Abah Pri, Semangat yang Tak Pernah Mati

Oleh: Satria Hadilubis

Saya dan Abah Tri (baju putih) (Foyo : Dokumentasi Satria Hadilubis)

Saya mengenalnya sebagai Abah Pri (dr. Priyanto, Sp.M). Beliau seorang dokter mata yang tinggalnya di Surabaya. Usianya kini 72 tahun, tapi semangat dakwahnya jangan ditanya. Anak muda pun belum tentu bisa menyaingi semangat dakwahnya yang berapi-api.

Pertama kali saya mengenal Abah Pri di kuburan. Hah…di kuburan?! Iya betul…saya tidak salah tulis. Waktu itu saya sedang menghadiri pemakaman sahabat saya yang baru saja meninggal. Tiba-tiba Abah Pri telpon dan meminta saya agar bisa bertemu segera karena beliau akan kembali ke Surabaya. Saya bilang, saya sedang di kuburan. Abah Pri dengan sigap menjawab tak keberatan untuk bertemu di kuburan saat itu juga.

Setelah kami bertemu, kami langsung akrab. Walau usia terpaut jauh antara saya dengan Abah Pri, tapi hal tersebut tidak mengurangi rasa hormat kami satu sama lain. Beliau ingin bertemu setelah membaca buku saya, Burn Your Self. Sebuah buku yang menurut beliau menginspirasi hidupnya untuk terus bersemangat dalam berdakwah dan membantu orang lain.

Salah satu dialog dengan Abah Pri di kuburan tersebut yang saya ingat adalah beliau ingin sekali pergi ke Palestina dengan satu tiket pergi saja, tanpa tiket pulang. Artinya beliau ingin pergi ke Palestina dan mati syahid disana. Sambil menunjuk tanah kuburan dimana kami berpijak, beliau berkata kuburan saya bukan disini tapi di tanah Palestina. Tanah wakaf umat Islam yang kini sedang dijajah zionis Israel. Wahh….saya terkesima dengan cita-citanya yang luar biasa tersebut. Tidak banyak orang Islam yang memiliki cita-cita seagung dan seberani beliau.
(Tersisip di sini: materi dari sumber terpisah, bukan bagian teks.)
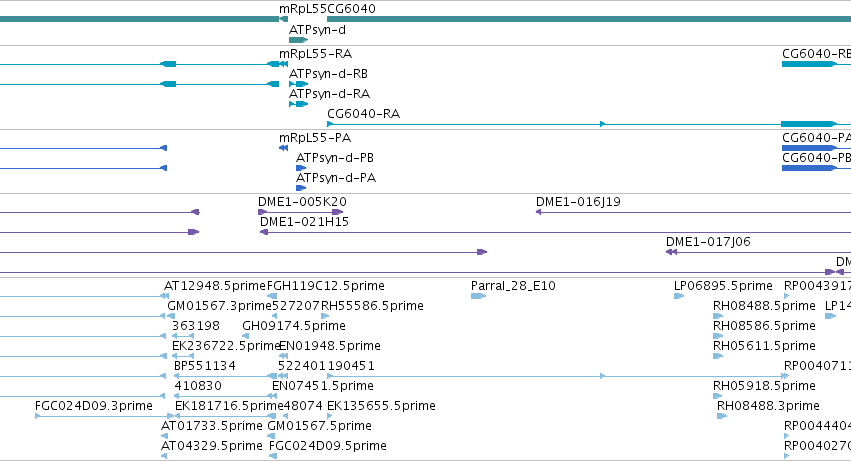Select the CG6040-RB transcript exon block
Screen dimensions: 851x461
tap(809, 64)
Itulah kejadian kira-kira 15 tahun yang lalu ketika saya pertama kali bertemu dengan Abah Pri. Saya yakin sampai saat ini Abah Pri masih punya cita-cita mati syahid di jalan Allah. Mungkin tidak di Palestina, tapi di tempat tidur pun tak apa asalkan doanya selalu ingin mati syahid. Rasulullah bersabda,

قَالَ رَسُولُ اللهِ صَلَّى اللهُ عَلَيْهِ وَسَلَّمَ : “مَنْ سَأَلَ اللَّهَ الشَّهَادَةَ صَادِقًا بَلَّغَهُ اللَّهُ مَنَازِلَ الشُّهَدَاءِ وَإِنْ مَاتَ عَلَى فِرَاشِهِ”.
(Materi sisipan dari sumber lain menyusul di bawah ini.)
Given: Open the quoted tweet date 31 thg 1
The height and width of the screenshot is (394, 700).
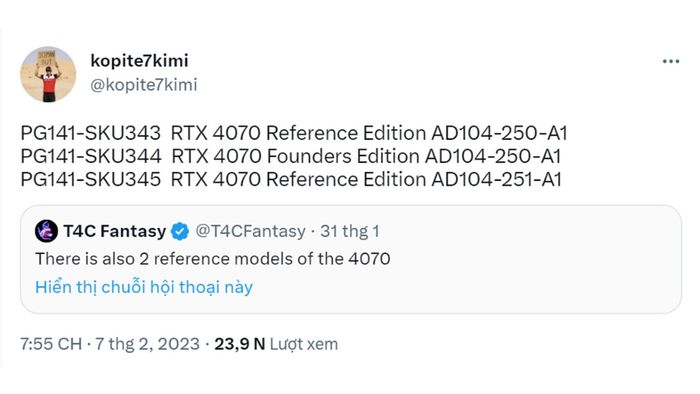Looking at the screenshot, I should point(350,231).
“Barang siapa yang berdoa kepada Allah dengan benar untuk mendapatkan mati syahid, maka Allah akan menyampaikannya kedudukan para syuhada walau pun dia mati di atas tempat tidur.” (H.R. Muslim).

Sejak itulah kami sering berkomunikasi. Walau lebih banyak dengan chating karena beda kota. Kami sering bertukar pendapat tentang berbagai hal, terutama tentang aktivitas dakwah beliau di Surabaya dengan Klinik Mojo-nya. Beberapa kali saya diundang beliau untuk mengisi taklim disana. Terakhir, saya mengisi taklim ketika beliau mengadakan tasyakuran untuk milad yang ke-70. Milad yang dihadiri oleh banyak orang yang mencintai beliau. Mulai dari teman seprofesi dokter, tetangga, mantan pasien, murid beliau dan tentu saja istri serta anak cucu beliau.

Masya Allah, saya terkesan sekali dengan acara tasyakuran tersebut. Abah Pri dikelilingi oleh orang-orang yang mencintainya karena Allah. Saya jadi membayangkan apakah nanti ketika saya berusia 70 tahun dan mengadakan tasyakuran akan sebanyak itu orang yang akan menghadirinya untuk mendoakan saya.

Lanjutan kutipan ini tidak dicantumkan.